RECORDS FOR PROCESSING
•••

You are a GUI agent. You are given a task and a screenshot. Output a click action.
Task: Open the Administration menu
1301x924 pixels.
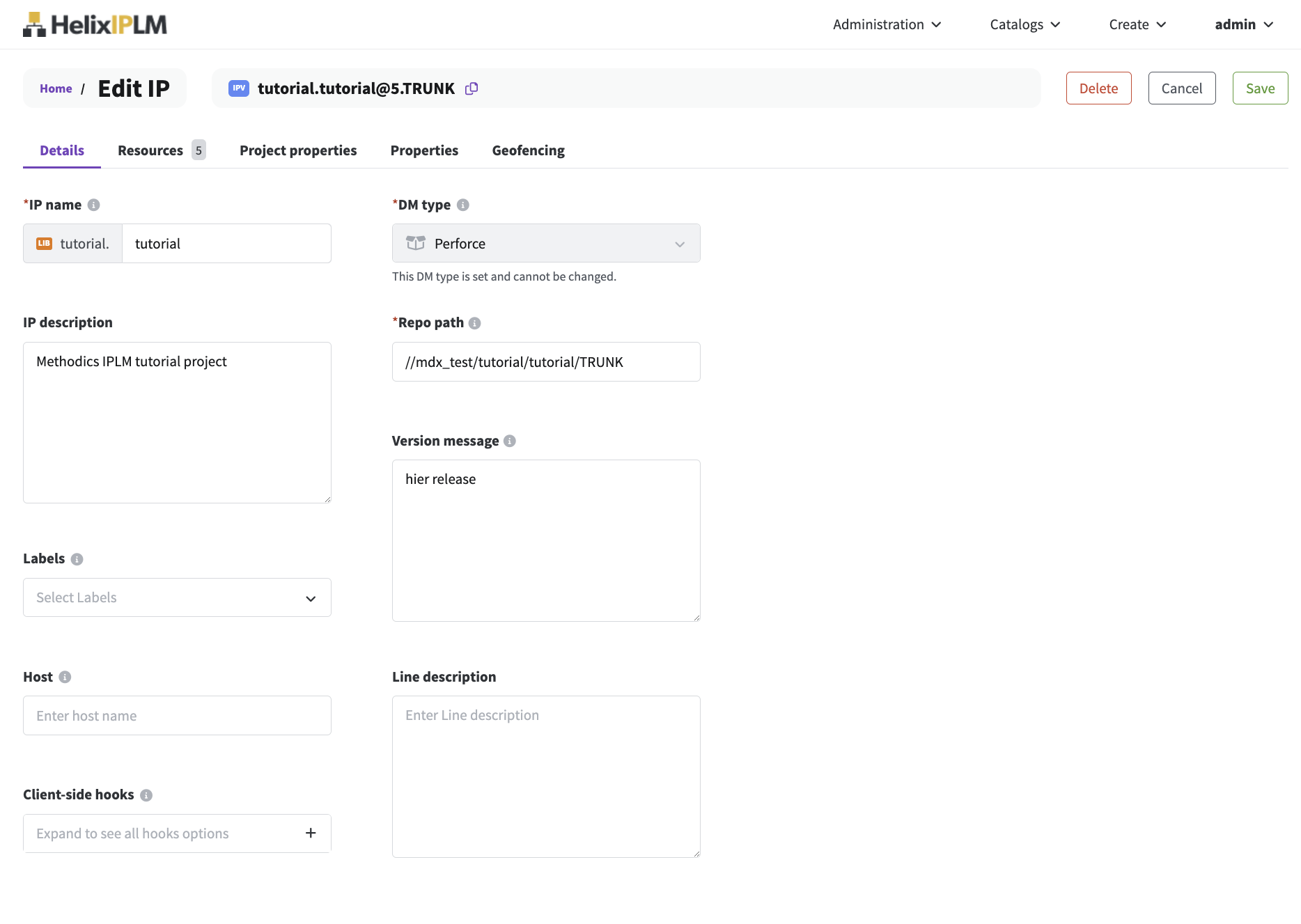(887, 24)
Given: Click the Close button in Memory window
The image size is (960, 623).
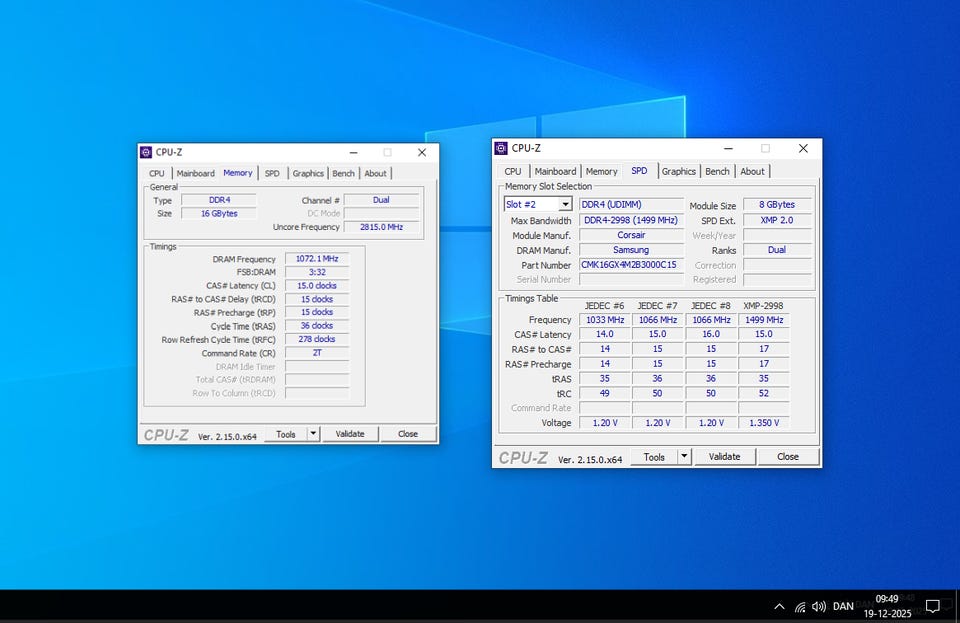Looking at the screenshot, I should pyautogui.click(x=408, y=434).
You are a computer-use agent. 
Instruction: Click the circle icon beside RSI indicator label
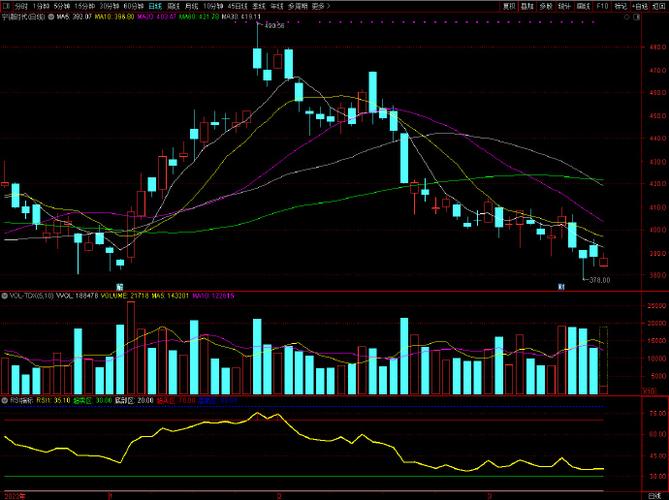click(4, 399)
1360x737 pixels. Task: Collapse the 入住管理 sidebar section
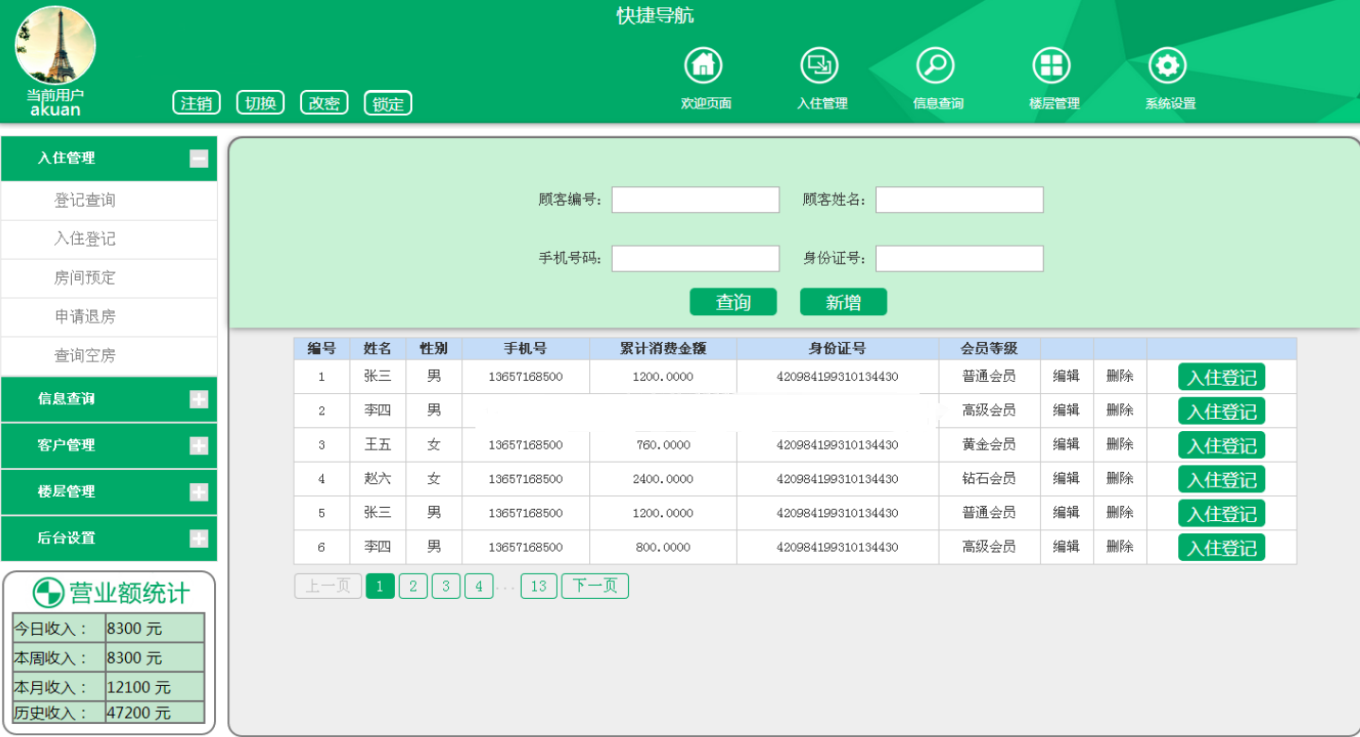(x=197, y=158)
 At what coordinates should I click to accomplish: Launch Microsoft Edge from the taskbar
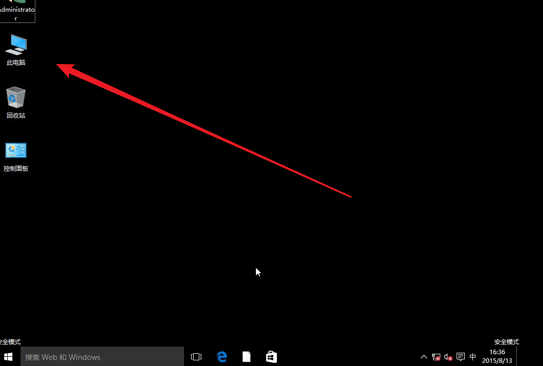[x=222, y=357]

•••

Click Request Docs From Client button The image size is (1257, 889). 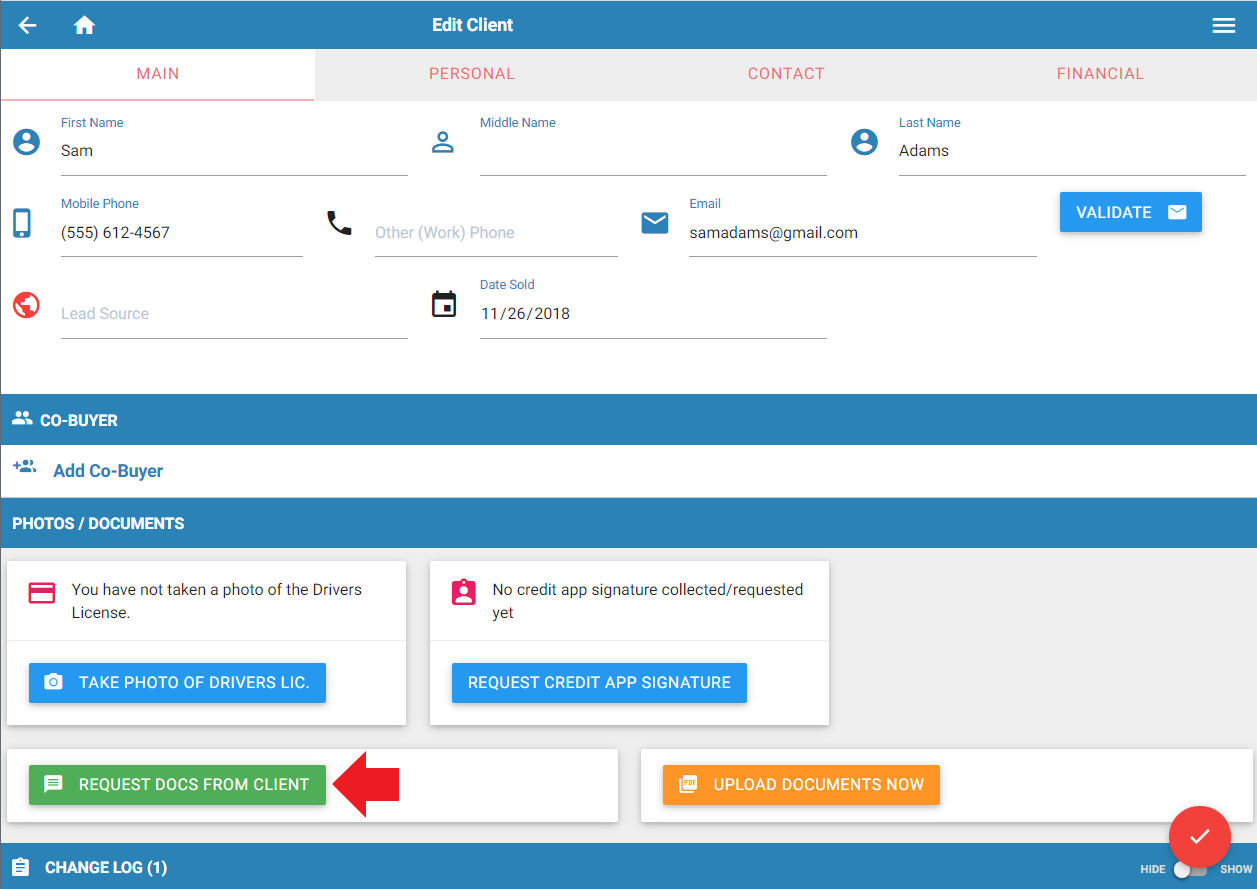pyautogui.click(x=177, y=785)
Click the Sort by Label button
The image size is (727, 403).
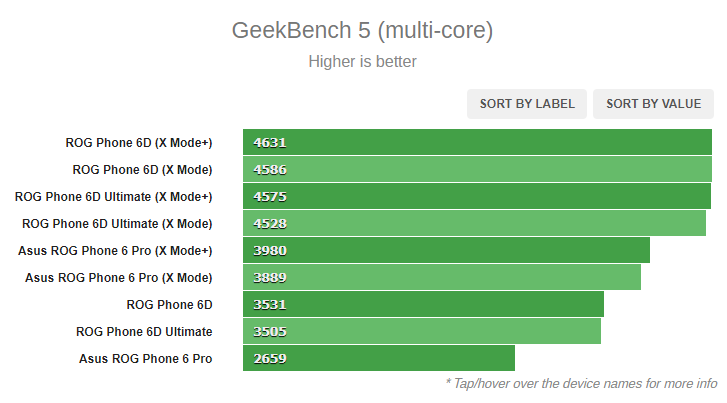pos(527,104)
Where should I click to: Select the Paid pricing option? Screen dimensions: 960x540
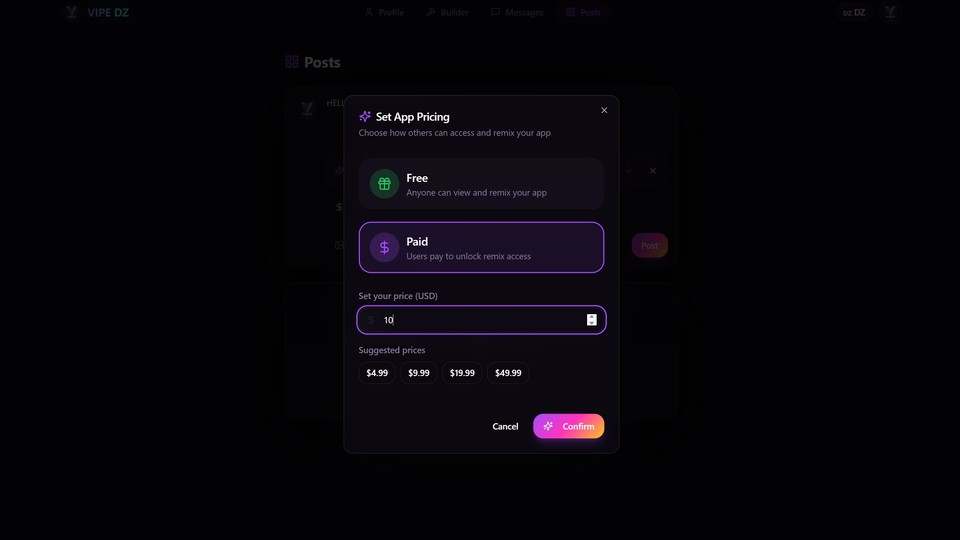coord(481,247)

•••

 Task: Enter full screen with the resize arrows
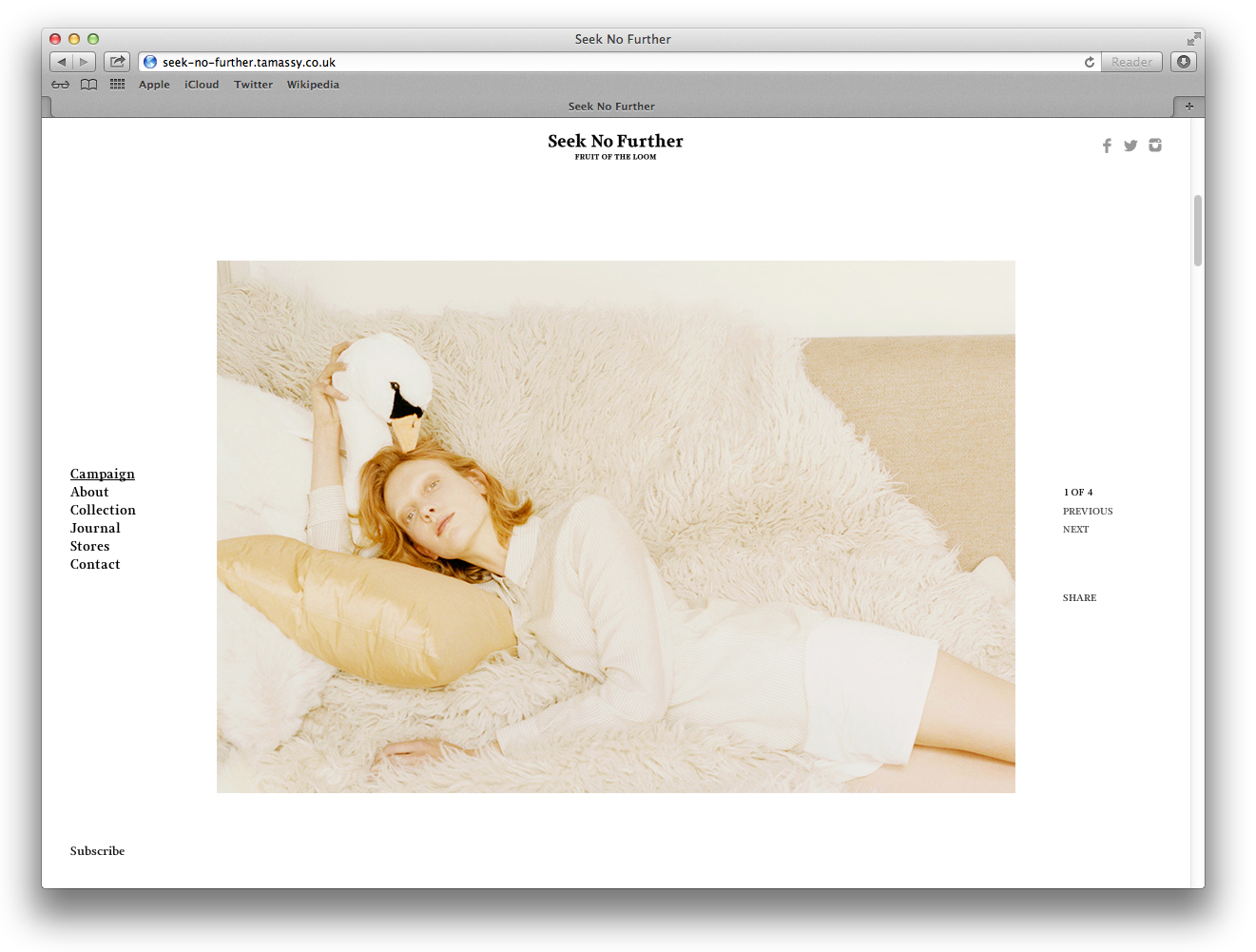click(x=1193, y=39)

•••

EXERCISE PROMPT
Looking through the data above, copy out each line in which the string "agent" occurs.

TASK RESPONSE
You are a GUI agent. You are given a task and a screenshot. Output a click action.
You are a computer-use agent. 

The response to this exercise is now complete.